Next, I'd take a fan and point it at the PCM to see if it is failing due to heat. If it doesn't fail (or extends the time to fail) after a normal heat soak period (30 mins) you're probably in the right area. Alternatively, you could take a heat gun and point it at suspect areas/items to fail a faulty unit/connection early. If you can again you're likely in the right area. Obviously, if using a heat gun be careful Not to melt wiring or plastic components....

The shop should have given you some pointers of areas/items that are suspect if they're following basic troubleshooting procedures. Many shops unfortunately are slaves to their test equipment; if it doesn't tell them exactly what's wrong they're clueless.

For Basic Circuit Checks with No DTC's present check out the PCM Emission Diagnosis manual: http://iihs.net/fsm/?d=143 Start w/Section 2 - Diagnosis methods and Section 5 - Pin Point Tests for suspect areas you want to check.

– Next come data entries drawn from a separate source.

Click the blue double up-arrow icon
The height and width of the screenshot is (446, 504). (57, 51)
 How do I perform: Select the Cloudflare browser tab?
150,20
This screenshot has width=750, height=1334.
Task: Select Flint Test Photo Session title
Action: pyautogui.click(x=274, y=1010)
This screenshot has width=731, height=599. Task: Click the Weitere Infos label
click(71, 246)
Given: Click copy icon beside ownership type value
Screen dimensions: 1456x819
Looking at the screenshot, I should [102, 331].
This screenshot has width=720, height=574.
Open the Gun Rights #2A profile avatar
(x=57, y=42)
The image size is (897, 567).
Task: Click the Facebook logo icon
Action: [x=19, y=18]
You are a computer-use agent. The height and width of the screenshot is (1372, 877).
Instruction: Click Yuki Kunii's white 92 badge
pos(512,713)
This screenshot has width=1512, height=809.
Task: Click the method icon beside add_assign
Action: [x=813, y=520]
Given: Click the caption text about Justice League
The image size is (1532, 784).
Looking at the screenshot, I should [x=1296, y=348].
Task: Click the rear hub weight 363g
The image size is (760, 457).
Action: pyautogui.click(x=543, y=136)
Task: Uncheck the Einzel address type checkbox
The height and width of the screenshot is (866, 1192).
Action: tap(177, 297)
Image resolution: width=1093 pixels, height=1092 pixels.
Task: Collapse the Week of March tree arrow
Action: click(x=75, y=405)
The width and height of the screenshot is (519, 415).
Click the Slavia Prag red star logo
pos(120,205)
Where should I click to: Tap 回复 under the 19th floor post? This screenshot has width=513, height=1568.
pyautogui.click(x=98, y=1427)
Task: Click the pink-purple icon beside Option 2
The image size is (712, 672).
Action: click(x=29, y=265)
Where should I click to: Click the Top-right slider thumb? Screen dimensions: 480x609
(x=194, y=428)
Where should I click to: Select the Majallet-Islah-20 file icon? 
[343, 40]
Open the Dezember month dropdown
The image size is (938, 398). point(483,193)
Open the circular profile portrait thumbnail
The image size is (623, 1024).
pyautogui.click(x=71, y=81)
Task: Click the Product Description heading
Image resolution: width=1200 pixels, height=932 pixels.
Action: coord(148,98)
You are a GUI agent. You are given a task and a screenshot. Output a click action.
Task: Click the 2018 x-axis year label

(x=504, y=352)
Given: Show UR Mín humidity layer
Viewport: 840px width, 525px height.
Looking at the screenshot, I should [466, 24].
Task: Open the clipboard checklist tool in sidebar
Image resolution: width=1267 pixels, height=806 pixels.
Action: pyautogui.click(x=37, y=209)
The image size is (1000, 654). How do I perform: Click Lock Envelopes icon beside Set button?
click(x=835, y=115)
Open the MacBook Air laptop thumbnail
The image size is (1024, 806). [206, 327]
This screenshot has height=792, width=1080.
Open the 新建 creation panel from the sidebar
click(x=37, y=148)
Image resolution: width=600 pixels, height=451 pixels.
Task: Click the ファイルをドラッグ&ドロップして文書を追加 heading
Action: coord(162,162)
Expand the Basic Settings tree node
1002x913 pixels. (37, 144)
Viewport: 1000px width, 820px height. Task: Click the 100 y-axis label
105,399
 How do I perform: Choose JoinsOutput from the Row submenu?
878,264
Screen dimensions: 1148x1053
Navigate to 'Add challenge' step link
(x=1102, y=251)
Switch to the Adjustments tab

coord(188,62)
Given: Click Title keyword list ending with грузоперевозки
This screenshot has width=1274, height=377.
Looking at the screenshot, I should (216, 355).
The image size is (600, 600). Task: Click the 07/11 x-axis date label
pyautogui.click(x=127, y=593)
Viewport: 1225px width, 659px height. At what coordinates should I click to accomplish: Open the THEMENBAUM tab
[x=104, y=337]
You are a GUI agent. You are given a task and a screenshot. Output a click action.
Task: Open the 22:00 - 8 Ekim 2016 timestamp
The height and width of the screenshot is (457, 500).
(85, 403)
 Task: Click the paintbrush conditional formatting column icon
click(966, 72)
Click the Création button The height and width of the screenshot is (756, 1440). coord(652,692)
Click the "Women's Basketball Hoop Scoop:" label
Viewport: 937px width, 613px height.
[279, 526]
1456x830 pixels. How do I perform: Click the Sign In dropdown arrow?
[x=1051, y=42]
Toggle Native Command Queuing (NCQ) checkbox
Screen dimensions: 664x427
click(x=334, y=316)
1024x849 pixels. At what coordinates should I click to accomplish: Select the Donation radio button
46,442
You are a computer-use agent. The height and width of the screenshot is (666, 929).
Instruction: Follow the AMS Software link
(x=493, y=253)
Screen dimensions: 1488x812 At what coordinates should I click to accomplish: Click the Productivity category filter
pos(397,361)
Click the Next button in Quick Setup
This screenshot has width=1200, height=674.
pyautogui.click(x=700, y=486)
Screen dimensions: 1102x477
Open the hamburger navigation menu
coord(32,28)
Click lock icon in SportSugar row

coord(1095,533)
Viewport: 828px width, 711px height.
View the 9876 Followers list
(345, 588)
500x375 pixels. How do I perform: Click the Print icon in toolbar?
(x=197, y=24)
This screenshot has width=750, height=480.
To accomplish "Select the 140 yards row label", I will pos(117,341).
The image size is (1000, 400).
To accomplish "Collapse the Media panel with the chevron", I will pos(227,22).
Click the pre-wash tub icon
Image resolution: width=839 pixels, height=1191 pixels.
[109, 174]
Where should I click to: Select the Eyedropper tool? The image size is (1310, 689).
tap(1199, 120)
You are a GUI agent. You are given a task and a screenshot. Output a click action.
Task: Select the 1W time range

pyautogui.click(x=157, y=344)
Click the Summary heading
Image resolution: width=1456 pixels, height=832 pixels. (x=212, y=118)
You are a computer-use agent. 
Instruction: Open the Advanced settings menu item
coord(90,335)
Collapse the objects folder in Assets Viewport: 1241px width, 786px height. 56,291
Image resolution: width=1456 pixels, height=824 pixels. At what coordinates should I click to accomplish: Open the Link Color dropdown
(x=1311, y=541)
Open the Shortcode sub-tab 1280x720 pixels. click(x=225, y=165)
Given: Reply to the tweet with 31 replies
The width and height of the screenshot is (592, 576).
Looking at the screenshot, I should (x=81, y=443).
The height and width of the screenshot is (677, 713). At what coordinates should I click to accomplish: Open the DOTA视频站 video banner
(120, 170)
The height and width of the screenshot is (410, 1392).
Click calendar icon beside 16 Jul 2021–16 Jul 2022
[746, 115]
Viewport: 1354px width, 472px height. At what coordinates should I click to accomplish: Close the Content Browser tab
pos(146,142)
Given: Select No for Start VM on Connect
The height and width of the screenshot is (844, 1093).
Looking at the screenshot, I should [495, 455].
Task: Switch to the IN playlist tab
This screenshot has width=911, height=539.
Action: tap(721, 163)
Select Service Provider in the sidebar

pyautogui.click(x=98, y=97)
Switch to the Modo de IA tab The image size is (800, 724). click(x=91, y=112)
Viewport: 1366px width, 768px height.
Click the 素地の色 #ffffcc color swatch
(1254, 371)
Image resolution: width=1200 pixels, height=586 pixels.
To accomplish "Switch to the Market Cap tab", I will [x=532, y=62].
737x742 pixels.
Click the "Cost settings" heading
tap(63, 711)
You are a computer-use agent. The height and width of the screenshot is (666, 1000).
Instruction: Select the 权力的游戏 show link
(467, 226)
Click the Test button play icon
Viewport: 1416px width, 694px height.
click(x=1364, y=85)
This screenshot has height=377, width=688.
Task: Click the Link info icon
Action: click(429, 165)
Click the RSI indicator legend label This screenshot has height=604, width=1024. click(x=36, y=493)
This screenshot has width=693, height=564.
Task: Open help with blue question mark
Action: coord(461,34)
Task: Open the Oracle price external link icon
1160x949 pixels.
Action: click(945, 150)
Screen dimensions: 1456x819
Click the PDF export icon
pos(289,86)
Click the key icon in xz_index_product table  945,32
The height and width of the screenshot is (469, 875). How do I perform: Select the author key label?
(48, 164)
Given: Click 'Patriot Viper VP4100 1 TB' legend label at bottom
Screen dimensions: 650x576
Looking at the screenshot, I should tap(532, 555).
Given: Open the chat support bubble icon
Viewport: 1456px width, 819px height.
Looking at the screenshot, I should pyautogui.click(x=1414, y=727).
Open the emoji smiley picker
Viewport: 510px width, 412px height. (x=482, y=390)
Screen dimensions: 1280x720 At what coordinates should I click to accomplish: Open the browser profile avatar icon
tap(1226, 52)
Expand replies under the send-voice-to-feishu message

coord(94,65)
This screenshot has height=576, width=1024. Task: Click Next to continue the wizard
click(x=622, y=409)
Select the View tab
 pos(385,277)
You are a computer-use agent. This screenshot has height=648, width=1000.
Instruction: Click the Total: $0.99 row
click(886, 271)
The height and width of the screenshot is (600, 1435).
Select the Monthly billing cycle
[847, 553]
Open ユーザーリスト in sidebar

In this case sounds like you're losing connectivity of a critical signal (or possibly a ground) once the engine or engine bay reaches a certain temp. If it turns out Not to be the crank sensor you may want to engage in what I term Brute force troubleshooting. Maybe not the most efficient but can be effective.

You can be methodical about it - clean a few connectors/terminals at a time and retest to see if symptoms have changed. When you see a change you're likely on the right track.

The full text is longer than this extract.